Ivo: There are people over-enthusiastic about Semantic Web, calling it “Web 3.0”, “the next big wave”, “the gigantic …. graph” and so forth. At the same time there are many sceptics and even people that had been once enthusiastic about it, and now seem rather disappointed. What do you think about this? Is ST rather overrated or undervalued or somehow both? And why?

Eddy: ST is to my understanding by far undervalued. Let’s see first why one could be disappointed. One reason might be because lots of people bet on the possibility that web publishers would start to use HTML tagging techniques massively so that slightly adapted search engines could simply exploit the semantics in the text. So, the search engines would not only have keywords (from the HTML header) and page titles but also tags from within the text as sources for semantic searches. The most popular standard which was proposed to execute this is RDFa. Personally, I never believed this would be a success. Not only because the user needs to put in additional effort but also because tagging does not provide relationship information between the tags. So, these people may be disappointed but can consider text analysis, spongers for email and spreadsheets as alternative approaches (see IBM‘s DeepQA).

Another group of disappointed people could be the ones who thought that putting all information on a subject into an ontology would solve all their problems. This is by far not the case. Modelling should be done with a purpose in mind. As Dean Allemang writes, it is a craft. Don’t underestimate the power of the models but accept they provide answers to the questions you want to be answered. If more than that is needed, ST has to be combined with probabilistic methods (see earlier on IBM’s DeepQA project).

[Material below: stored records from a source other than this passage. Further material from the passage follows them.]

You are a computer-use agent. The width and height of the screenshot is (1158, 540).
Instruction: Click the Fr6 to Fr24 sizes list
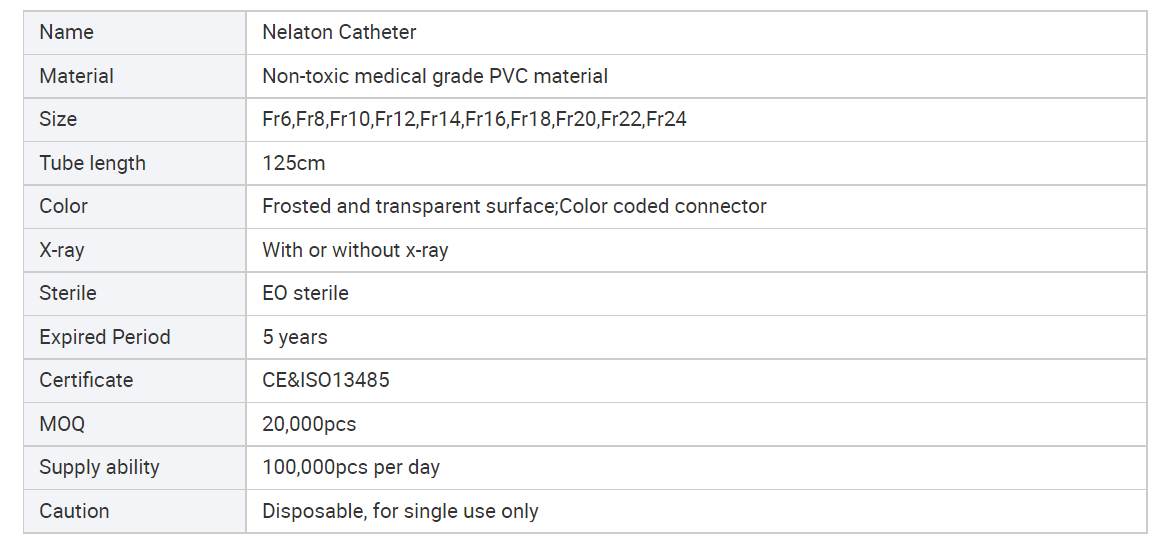tap(474, 119)
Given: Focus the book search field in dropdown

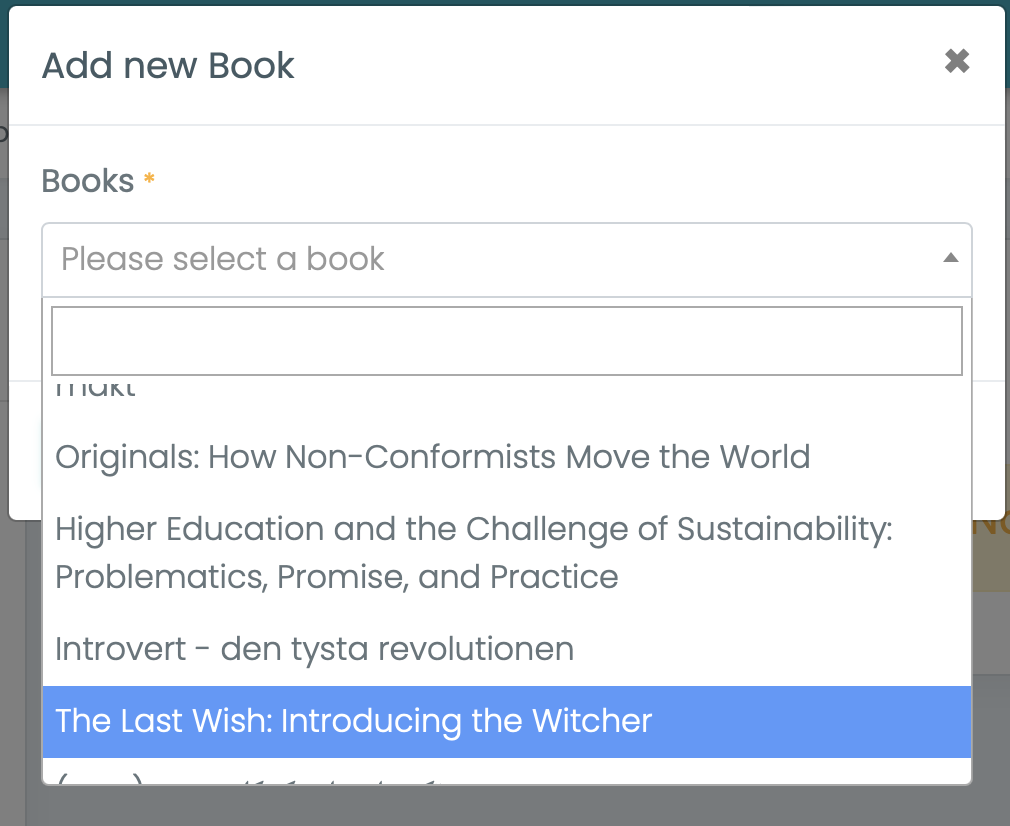Looking at the screenshot, I should pyautogui.click(x=506, y=341).
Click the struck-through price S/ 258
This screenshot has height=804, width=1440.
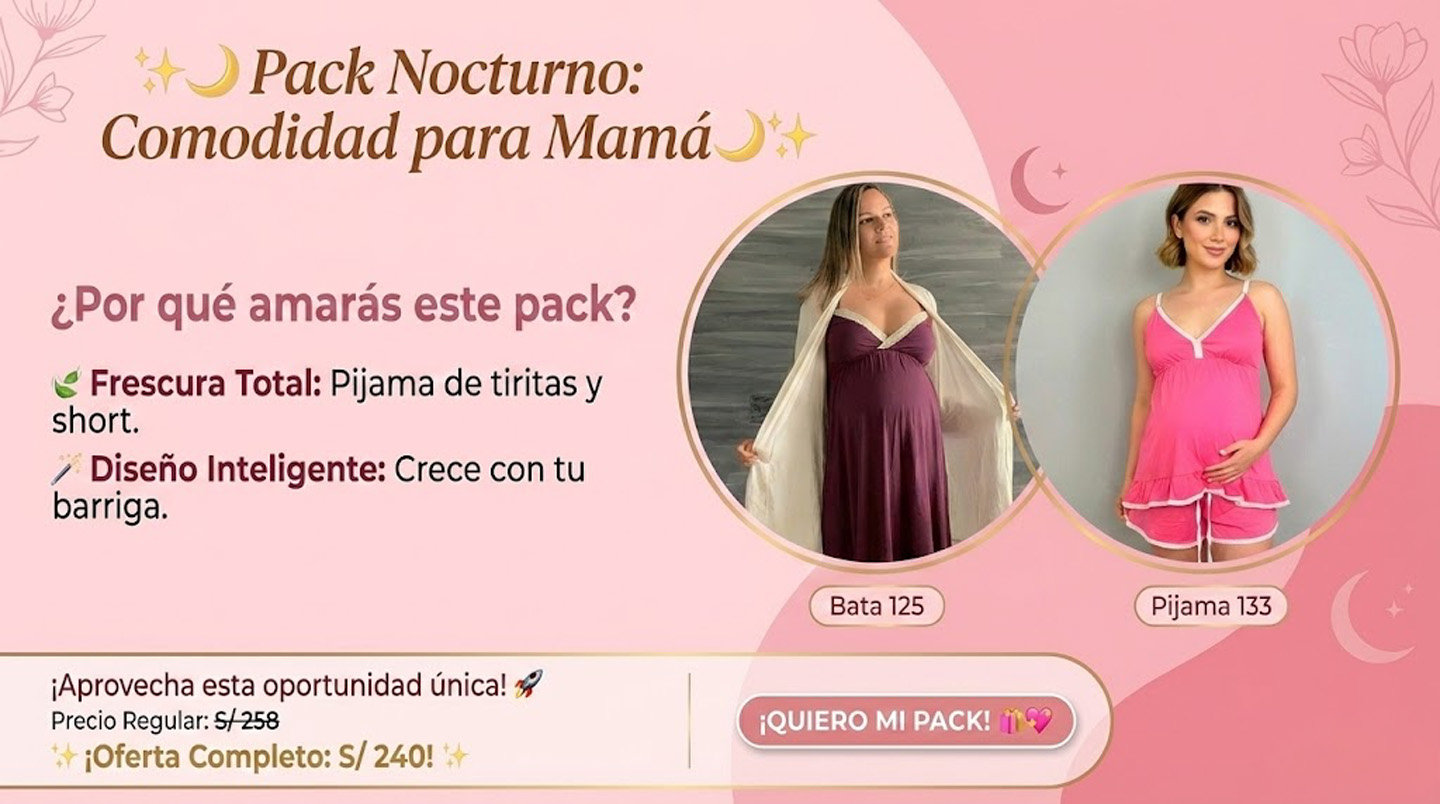coord(246,720)
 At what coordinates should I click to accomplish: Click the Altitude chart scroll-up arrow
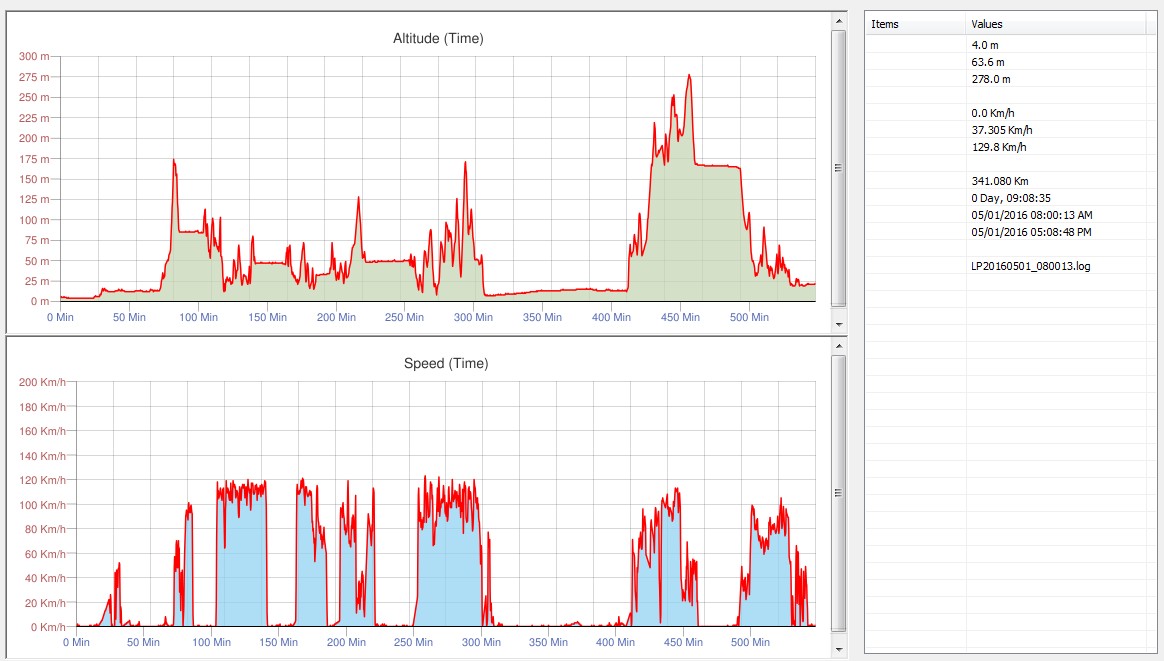tap(838, 21)
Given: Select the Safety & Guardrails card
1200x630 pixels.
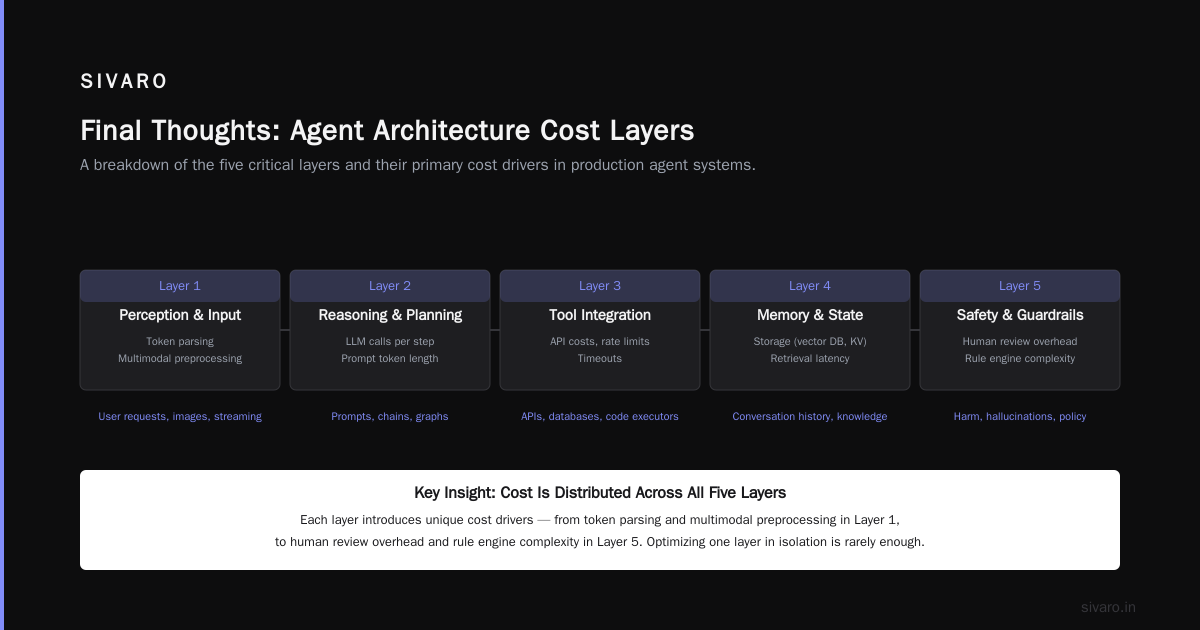Looking at the screenshot, I should coord(1020,330).
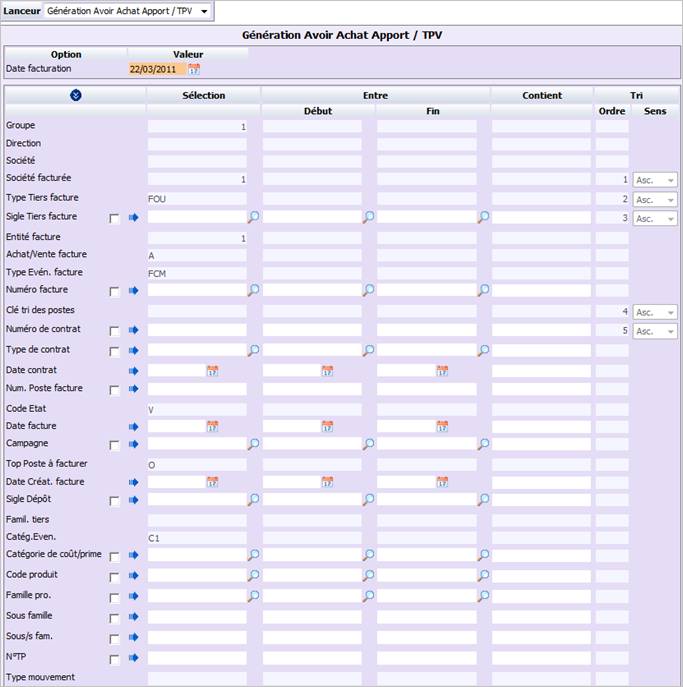Open the Lanceur dropdown list

pos(204,11)
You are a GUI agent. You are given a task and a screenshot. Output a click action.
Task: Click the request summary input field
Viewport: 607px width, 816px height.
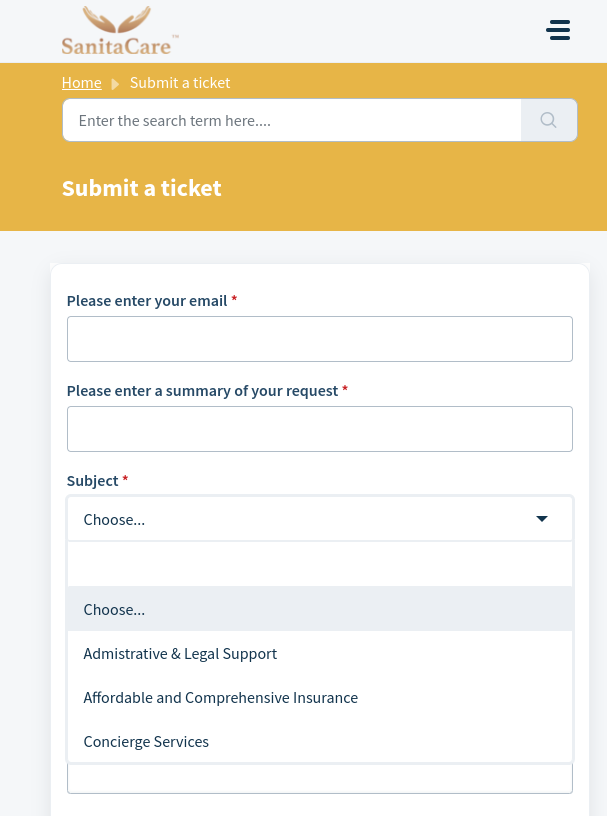(319, 429)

Another disappointed group could be people who want massive amounts of data treated with today’s reasoners. Although reasoners became much more performing, industries with huge amounts of data (like the finance industry) should approach that data in specific ways, sometimes emulating the reasoners with alternative technologies (e.g. SPIN and rules engines of triple store suppliers). Honestly, if we don’t know what the reasoner should deliver, we cannot model effectively. It would probably mean we are not rightly involving ST.

The reason for my conviction of undervaluation is that for the above objections there are far-reaching alternatives that are opening new horizons in all fields of applications. Furthermore, there are new domains starting to adopt semantic technologies. Artificial intelligence is such a domain. To my knowledge, the most impressive result of this is IBM’s DeepQA project. I know the reluctance of ST people being associated with AI because they feel AI did not bring them much, on the contrary, they brought a lot to AI. In my opinion, implementing the probabilistic approaches, besides other AI techniques, with ST brings a lot of added value to ST. Let’s not forget ST is strongly domain-oriented, while probabilistic approaches may help generalise solutions from combined domains. I expect a lot of input also from the KM community. While this community used ontologies from the beginning (in different ways than web ontologies), the love between the ST and KM communities is not to be called ideal. When the KM community will embrace the possibilities offered by ontologies in Descriptive Logic (OWL-DL compliant), the benefits will contribute to both communities. See http://semanticadvantage.wordpress.com/category/semantic-technology/

Ivo: It seems that you don’t much associate yourself with the Semantic Web community. Is that so? What do you think are the main mistakes, or fallacies of the Semantic Web movement that would actually jeopardise or postpone Semantic Technologies getting more tangible traction?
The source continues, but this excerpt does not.